(Dataset Opens)

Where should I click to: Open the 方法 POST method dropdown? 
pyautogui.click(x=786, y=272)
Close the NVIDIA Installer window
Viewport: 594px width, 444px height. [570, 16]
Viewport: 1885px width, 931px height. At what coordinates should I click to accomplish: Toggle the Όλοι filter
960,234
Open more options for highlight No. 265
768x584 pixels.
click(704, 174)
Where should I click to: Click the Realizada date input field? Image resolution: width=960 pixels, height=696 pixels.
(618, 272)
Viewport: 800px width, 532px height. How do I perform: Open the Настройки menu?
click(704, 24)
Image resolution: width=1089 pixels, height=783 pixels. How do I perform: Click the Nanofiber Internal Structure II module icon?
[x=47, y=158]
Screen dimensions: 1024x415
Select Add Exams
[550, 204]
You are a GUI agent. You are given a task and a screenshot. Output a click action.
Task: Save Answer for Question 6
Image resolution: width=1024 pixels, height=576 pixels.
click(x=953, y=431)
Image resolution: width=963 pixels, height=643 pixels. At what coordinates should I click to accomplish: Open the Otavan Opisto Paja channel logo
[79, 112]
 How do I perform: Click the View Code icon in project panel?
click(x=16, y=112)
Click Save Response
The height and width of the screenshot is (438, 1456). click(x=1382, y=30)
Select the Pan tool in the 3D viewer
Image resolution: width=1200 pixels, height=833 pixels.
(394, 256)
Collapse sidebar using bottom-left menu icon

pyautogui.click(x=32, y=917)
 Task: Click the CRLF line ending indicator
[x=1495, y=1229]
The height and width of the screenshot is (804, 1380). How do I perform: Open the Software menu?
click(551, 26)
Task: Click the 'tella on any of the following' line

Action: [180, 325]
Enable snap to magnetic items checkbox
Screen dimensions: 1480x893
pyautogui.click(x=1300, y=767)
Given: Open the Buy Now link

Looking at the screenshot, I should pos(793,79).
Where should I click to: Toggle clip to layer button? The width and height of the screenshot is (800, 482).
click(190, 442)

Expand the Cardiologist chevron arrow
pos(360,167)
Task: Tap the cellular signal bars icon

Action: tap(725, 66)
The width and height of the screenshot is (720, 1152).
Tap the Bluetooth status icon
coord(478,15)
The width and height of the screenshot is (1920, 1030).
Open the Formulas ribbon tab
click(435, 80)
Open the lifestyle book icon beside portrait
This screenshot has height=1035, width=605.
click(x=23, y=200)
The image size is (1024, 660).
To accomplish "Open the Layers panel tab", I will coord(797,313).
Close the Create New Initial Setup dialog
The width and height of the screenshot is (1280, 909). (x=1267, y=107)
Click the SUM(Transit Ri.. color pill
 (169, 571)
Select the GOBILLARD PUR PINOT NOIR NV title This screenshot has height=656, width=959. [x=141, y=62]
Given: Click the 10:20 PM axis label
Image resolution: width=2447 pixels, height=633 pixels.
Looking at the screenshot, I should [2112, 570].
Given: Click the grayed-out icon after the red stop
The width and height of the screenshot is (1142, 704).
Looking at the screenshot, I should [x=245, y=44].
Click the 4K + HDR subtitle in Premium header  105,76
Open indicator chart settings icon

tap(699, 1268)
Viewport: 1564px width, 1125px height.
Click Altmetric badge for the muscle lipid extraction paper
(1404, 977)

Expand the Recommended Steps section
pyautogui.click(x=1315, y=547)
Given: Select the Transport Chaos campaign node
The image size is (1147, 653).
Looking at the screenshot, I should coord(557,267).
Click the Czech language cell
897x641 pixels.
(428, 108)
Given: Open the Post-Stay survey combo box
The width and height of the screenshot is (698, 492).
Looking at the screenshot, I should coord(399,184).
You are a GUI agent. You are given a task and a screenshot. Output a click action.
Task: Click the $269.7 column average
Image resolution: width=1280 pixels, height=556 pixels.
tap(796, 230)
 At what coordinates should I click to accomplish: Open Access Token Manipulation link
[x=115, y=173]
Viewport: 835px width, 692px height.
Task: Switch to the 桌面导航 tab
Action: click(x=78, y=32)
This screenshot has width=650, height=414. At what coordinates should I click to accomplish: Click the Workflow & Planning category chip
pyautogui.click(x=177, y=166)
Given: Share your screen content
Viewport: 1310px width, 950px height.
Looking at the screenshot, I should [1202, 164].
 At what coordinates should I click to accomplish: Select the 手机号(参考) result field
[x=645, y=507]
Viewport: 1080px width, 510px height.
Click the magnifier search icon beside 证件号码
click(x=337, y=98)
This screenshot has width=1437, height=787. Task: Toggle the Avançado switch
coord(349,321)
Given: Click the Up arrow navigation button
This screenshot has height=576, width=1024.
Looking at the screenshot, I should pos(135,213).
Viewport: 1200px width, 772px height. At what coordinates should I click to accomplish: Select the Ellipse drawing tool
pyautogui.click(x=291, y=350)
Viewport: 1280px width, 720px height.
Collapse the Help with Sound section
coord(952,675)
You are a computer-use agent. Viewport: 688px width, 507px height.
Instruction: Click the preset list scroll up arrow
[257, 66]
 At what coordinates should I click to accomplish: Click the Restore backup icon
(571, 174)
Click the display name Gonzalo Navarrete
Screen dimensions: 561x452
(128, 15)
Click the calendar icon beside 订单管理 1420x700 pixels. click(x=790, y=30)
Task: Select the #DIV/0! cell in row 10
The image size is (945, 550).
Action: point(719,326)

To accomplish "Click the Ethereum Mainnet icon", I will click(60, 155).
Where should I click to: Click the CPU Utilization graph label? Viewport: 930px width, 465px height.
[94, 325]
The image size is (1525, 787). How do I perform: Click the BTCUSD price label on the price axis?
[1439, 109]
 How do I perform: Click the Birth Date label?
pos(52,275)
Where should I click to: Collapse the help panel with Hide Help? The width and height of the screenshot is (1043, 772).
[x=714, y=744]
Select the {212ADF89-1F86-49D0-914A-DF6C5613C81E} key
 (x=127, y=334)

(Dataset Closes)

**Task item**
Once more, write all of the records exactly as given.

**Written response**
Where should I click to: Open the 方法 POST method dropdown? 
pyautogui.click(x=786, y=272)
Close the NVIDIA Installer window
Viewport: 594px width, 444px height. [570, 16]
Viewport: 1885px width, 931px height. At what coordinates should I click to accomplish: Toggle the Όλοι filter
960,234
Open more options for highlight No. 265
768x584 pixels.
click(704, 174)
Where should I click to: Click the Realizada date input field? Image resolution: width=960 pixels, height=696 pixels.
(618, 272)
Viewport: 800px width, 532px height. How do I perform: Open the Настройки menu?
click(704, 24)
Image resolution: width=1089 pixels, height=783 pixels. How do I perform: Click the Nanofiber Internal Structure II module icon?
[x=47, y=158]
Screen dimensions: 1024x415
Select Add Exams
[550, 204]
You are a GUI agent. You are given a task and a screenshot. Output a click action.
Task: Save Answer for Question 6
Image resolution: width=1024 pixels, height=576 pixels.
click(x=953, y=431)
Image resolution: width=963 pixels, height=643 pixels. At what coordinates should I click to accomplish: Open the Otavan Opisto Paja channel logo
[79, 112]
 How do I perform: Click the View Code icon in project panel?
click(x=16, y=112)
Click Save Response
The height and width of the screenshot is (438, 1456). click(x=1382, y=30)
Select the Pan tool in the 3D viewer
Image resolution: width=1200 pixels, height=833 pixels.
(394, 256)
Collapse sidebar using bottom-left menu icon

pyautogui.click(x=32, y=917)
 Task: Click the CRLF line ending indicator
[x=1495, y=1229]
The height and width of the screenshot is (804, 1380). How do I perform: Open the Software menu?
click(551, 26)
Task: Click the 'tella on any of the following' line

Action: [180, 325]
Enable snap to magnetic items checkbox
Screen dimensions: 1480x893
pyautogui.click(x=1300, y=767)
Given: Open the Buy Now link

Looking at the screenshot, I should pos(793,79).
Where should I click to: Toggle clip to layer button? The width and height of the screenshot is (800, 482).
click(190, 442)

Expand the Cardiologist chevron arrow
pos(360,167)
Task: Tap the cellular signal bars icon

Action: tap(725, 66)
The width and height of the screenshot is (720, 1152).
Tap the Bluetooth status icon
coord(478,15)
The width and height of the screenshot is (1920, 1030).
Open the Formulas ribbon tab
click(435, 80)
Open the lifestyle book icon beside portrait
This screenshot has height=1035, width=605.
click(x=23, y=200)
The image size is (1024, 660).
To accomplish "Open the Layers panel tab", I will coord(797,313).
Close the Create New Initial Setup dialog
The width and height of the screenshot is (1280, 909). (x=1267, y=107)
Click the SUM(Transit Ri.. color pill
 (169, 571)
Select the GOBILLARD PUR PINOT NOIR NV title This screenshot has height=656, width=959. [x=141, y=62]
Given: Click the 10:20 PM axis label
Image resolution: width=2447 pixels, height=633 pixels.
Looking at the screenshot, I should [2112, 570].
Given: Click the grayed-out icon after the red stop
The width and height of the screenshot is (1142, 704).
Looking at the screenshot, I should [x=245, y=44].
Click the 4K + HDR subtitle in Premium header  105,76
Open indicator chart settings icon

tap(699, 1268)
Viewport: 1564px width, 1125px height.
Click Altmetric badge for the muscle lipid extraction paper
(1404, 977)

Expand the Recommended Steps section
pyautogui.click(x=1315, y=547)
Given: Select the Transport Chaos campaign node
The image size is (1147, 653).
Looking at the screenshot, I should coord(557,267).
Click the Czech language cell
897x641 pixels.
(428, 108)
Given: Open the Post-Stay survey combo box
The width and height of the screenshot is (698, 492).
Looking at the screenshot, I should coord(399,184).
You are a GUI agent. You are given a task and a screenshot. Output a click action.
Task: Click the $269.7 column average
Image resolution: width=1280 pixels, height=556 pixels.
tap(796, 230)
 At what coordinates should I click to accomplish: Open Access Token Manipulation link
[x=115, y=173]
Viewport: 835px width, 692px height.
Task: Switch to the 桌面导航 tab
Action: click(x=78, y=32)
This screenshot has width=650, height=414. At what coordinates should I click to accomplish: Click the Workflow & Planning category chip
pyautogui.click(x=177, y=166)
Given: Share your screen content
Viewport: 1310px width, 950px height.
Looking at the screenshot, I should [1202, 164].
 At what coordinates should I click to accomplish: Select the 手机号(参考) result field
[x=645, y=507]
Viewport: 1080px width, 510px height.
Click the magnifier search icon beside 证件号码
click(x=337, y=98)
This screenshot has width=1437, height=787. Task: Toggle the Avançado switch
coord(349,321)
Given: Click the Up arrow navigation button
This screenshot has height=576, width=1024.
Looking at the screenshot, I should pos(135,213).
Viewport: 1200px width, 772px height. At what coordinates should I click to accomplish: Select the Ellipse drawing tool
pyautogui.click(x=291, y=350)
Viewport: 1280px width, 720px height.
Collapse the Help with Sound section
coord(952,675)
You are a computer-use agent. Viewport: 688px width, 507px height.
Instruction: Click the preset list scroll up arrow
[257, 66]
 At what coordinates should I click to accomplish: Click the Restore backup icon
(571, 174)
Click the display name Gonzalo Navarrete
Screen dimensions: 561x452
(128, 15)
Click the calendar icon beside 订单管理 1420x700 pixels. click(x=790, y=30)
Task: Select the #DIV/0! cell in row 10
The image size is (945, 550).
Action: point(719,326)

To accomplish "Click the Ethereum Mainnet icon", I will click(60, 155).
Where should I click to: Click the CPU Utilization graph label? Viewport: 930px width, 465px height.
[94, 325]
The image size is (1525, 787). How do I perform: Click the BTCUSD price label on the price axis?
[1439, 109]
 How do I perform: Click the Birth Date label?
pos(52,275)
Where should I click to: Collapse the help panel with Hide Help? The width and height of the screenshot is (1043, 772).
[x=714, y=744]
Select the {212ADF89-1F86-49D0-914A-DF6C5613C81E} key
 (x=127, y=334)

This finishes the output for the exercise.